§ SHORT PROBLEM
Please scale the rows that begin at the line containing "You are a GUI" and stop after the line containing "Action: click(x=1568, y=21)". Write those lines out again with their requests, multiply every coordinate in the answers by 1.45 and round it to a whole number (halves up), and leave out the pictures.

Entries for locating words and elements
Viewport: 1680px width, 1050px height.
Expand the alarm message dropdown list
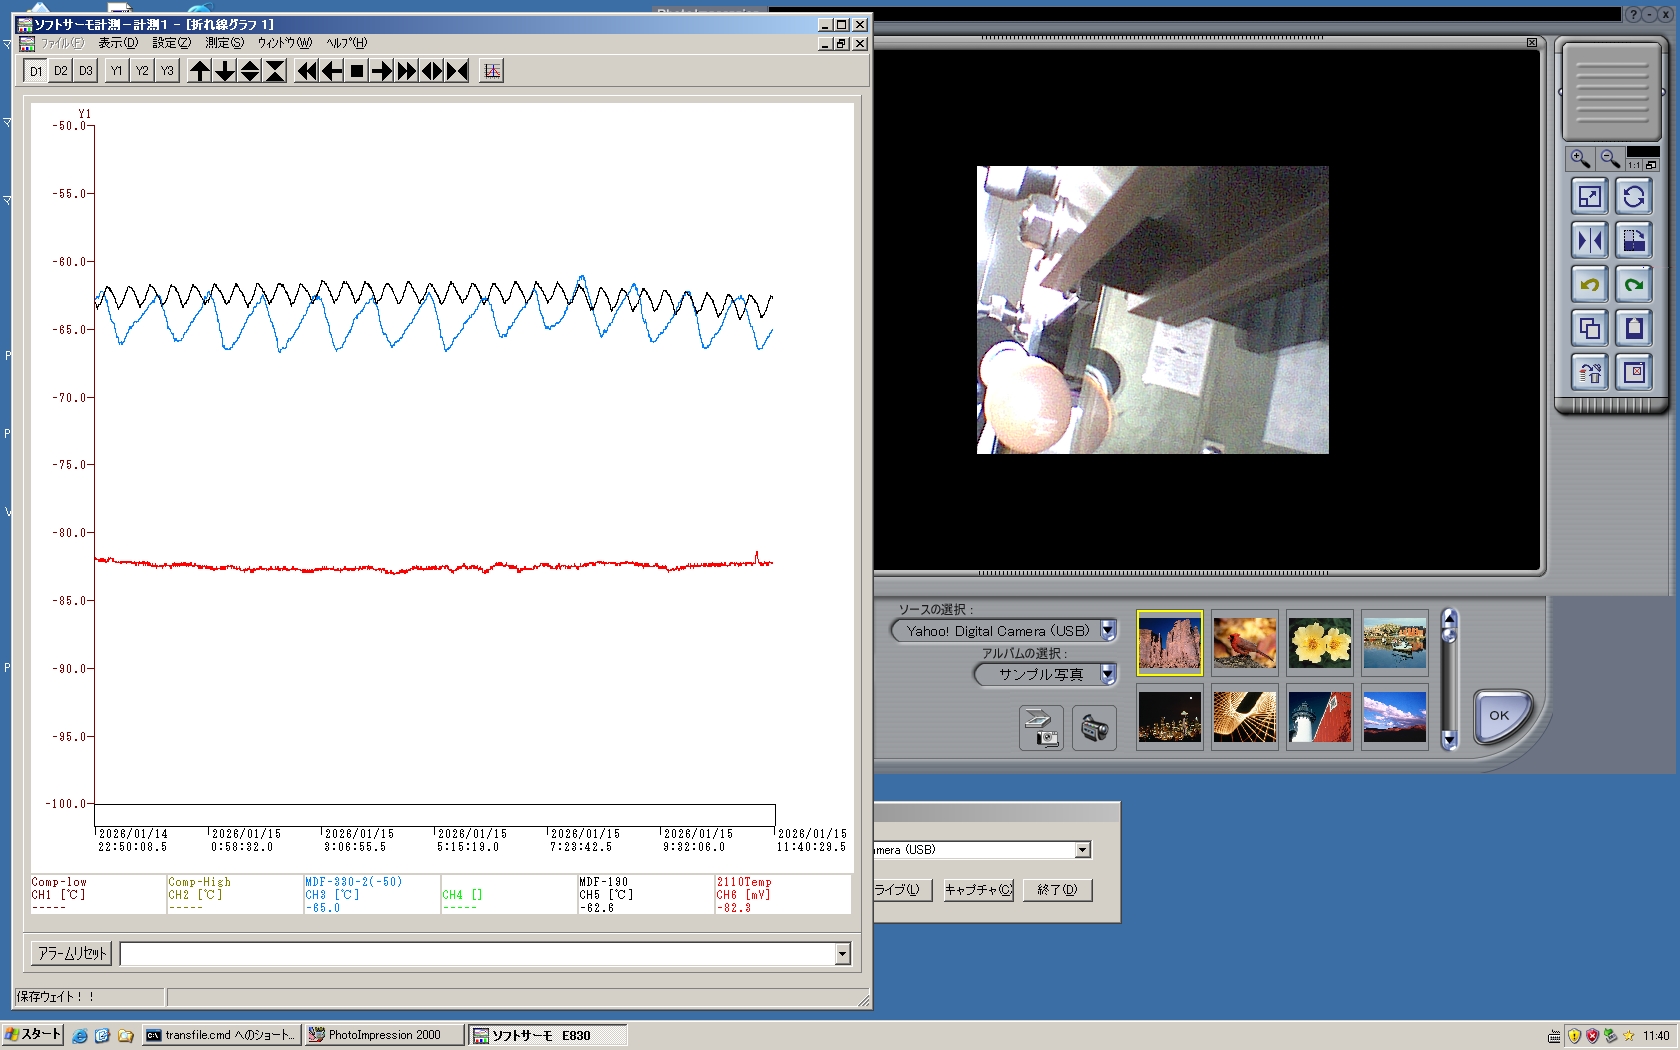842,954
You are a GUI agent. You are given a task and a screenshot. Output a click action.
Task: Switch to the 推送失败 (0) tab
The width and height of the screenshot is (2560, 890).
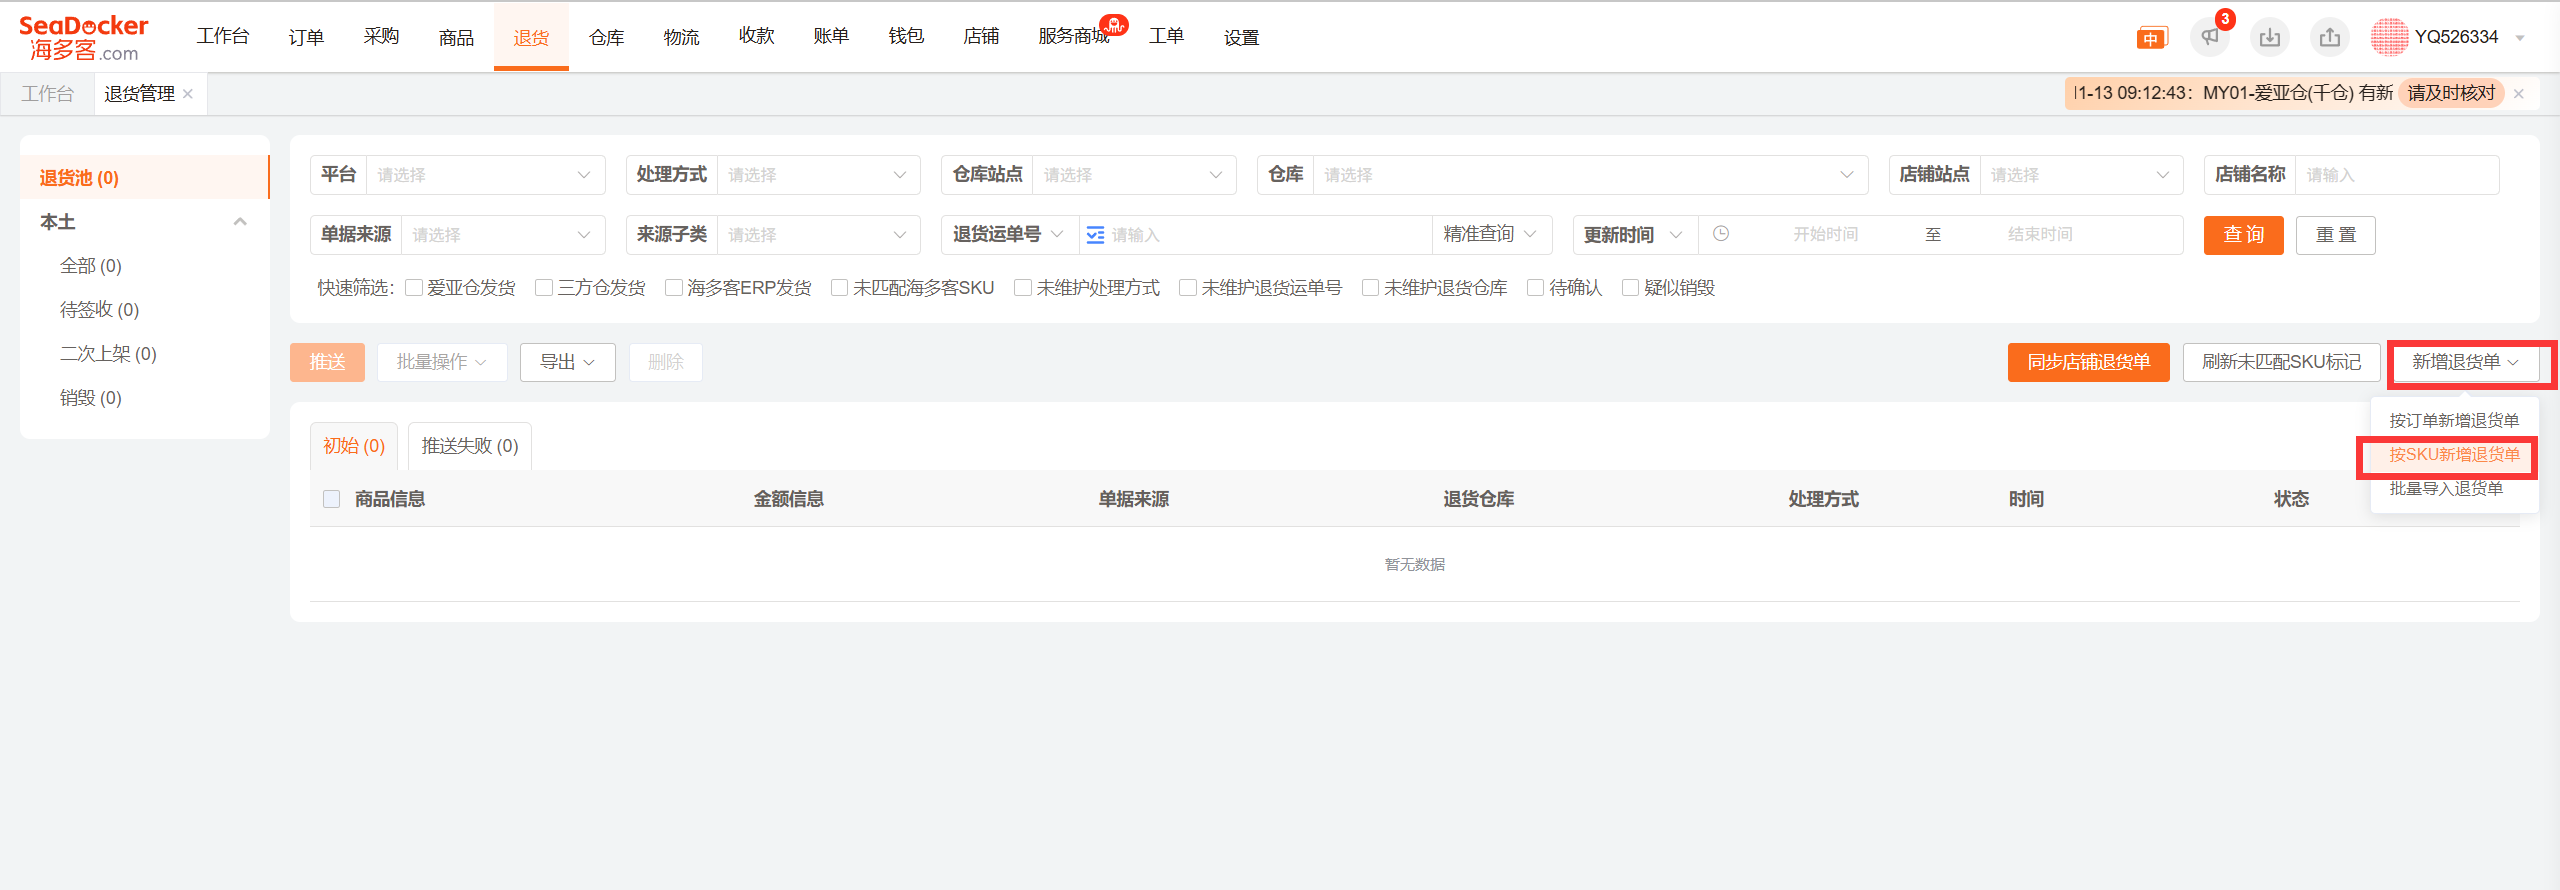coord(469,446)
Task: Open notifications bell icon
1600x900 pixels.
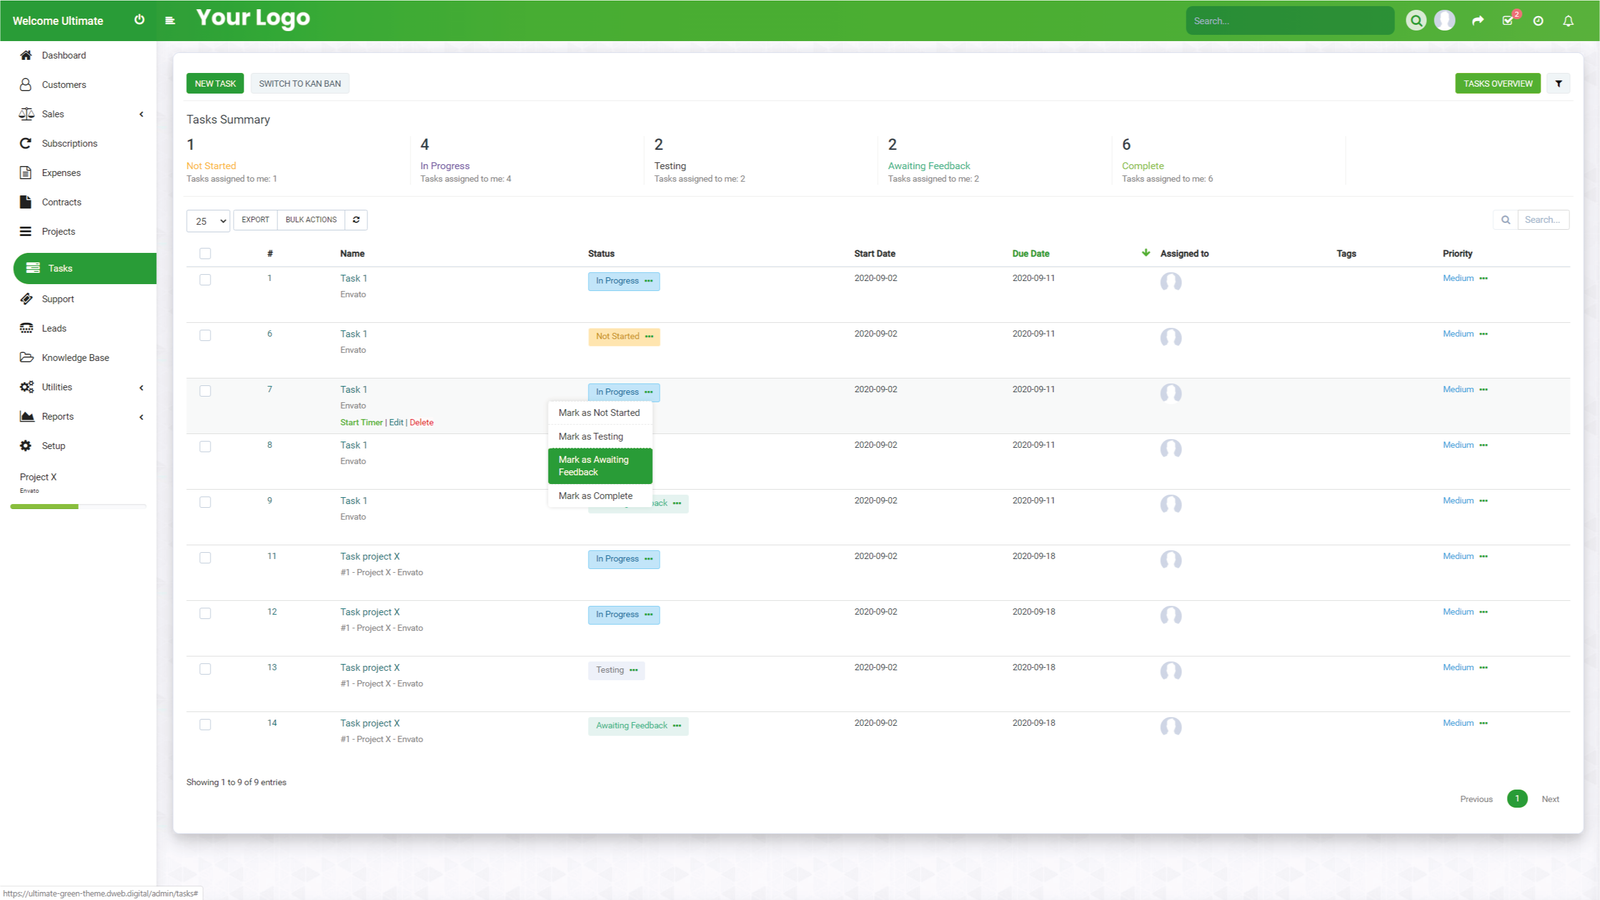Action: click(x=1568, y=21)
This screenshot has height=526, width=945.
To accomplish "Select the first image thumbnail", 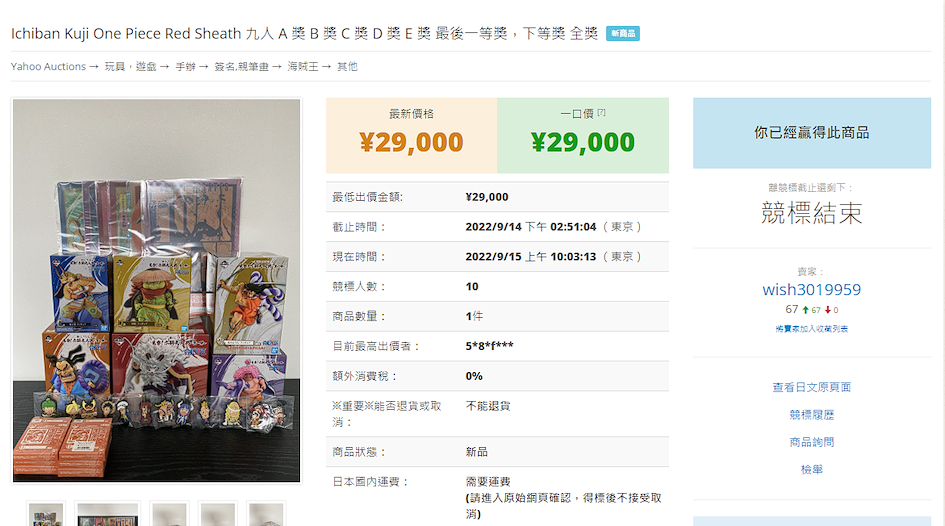I will tap(46, 514).
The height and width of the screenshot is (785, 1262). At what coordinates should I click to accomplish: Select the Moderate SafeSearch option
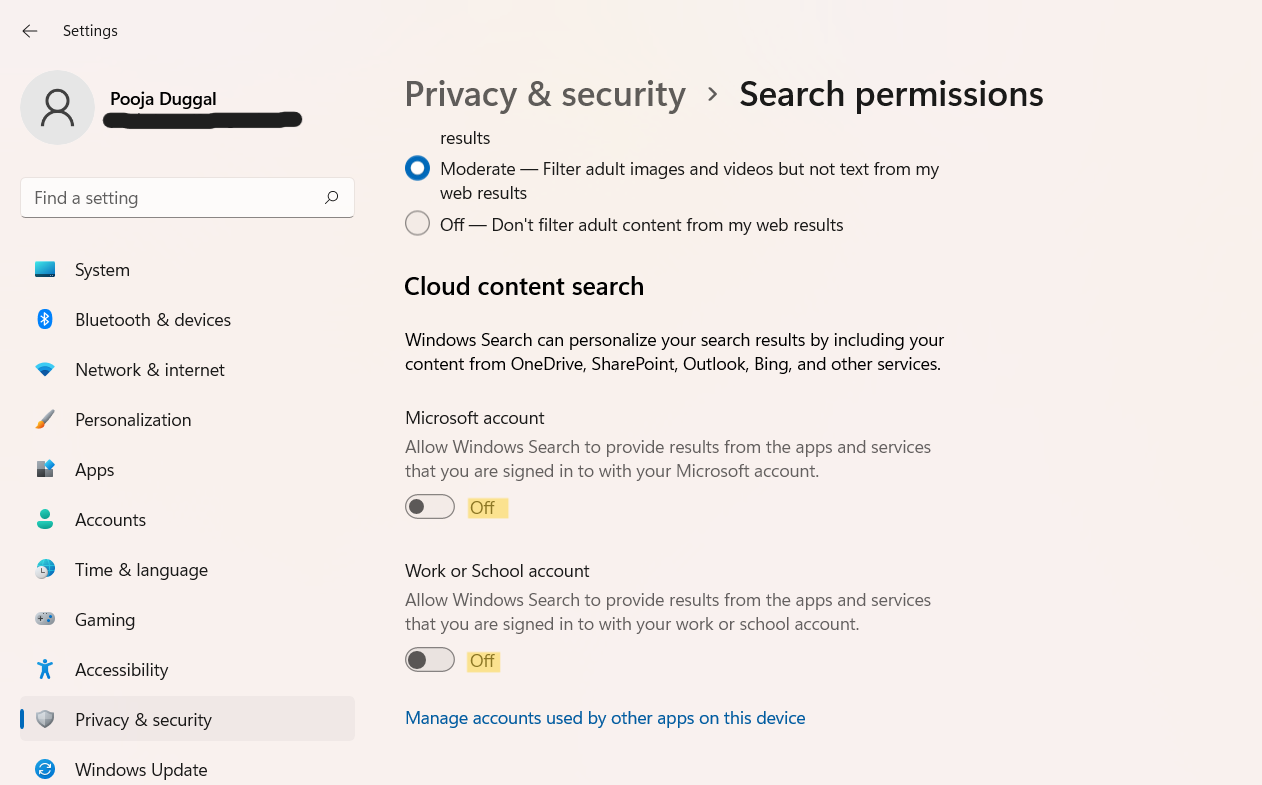coord(417,169)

§ TASK RESULT
You are a GUI agent. You are given a task and a screenshot. Output a click action.
Task: Switch to the 推送失败 (0) tab
The width and height of the screenshot is (2560, 890).
coord(680,647)
Task: Open notifications bell icon
1600x900 pixels.
Action: click(x=2274, y=30)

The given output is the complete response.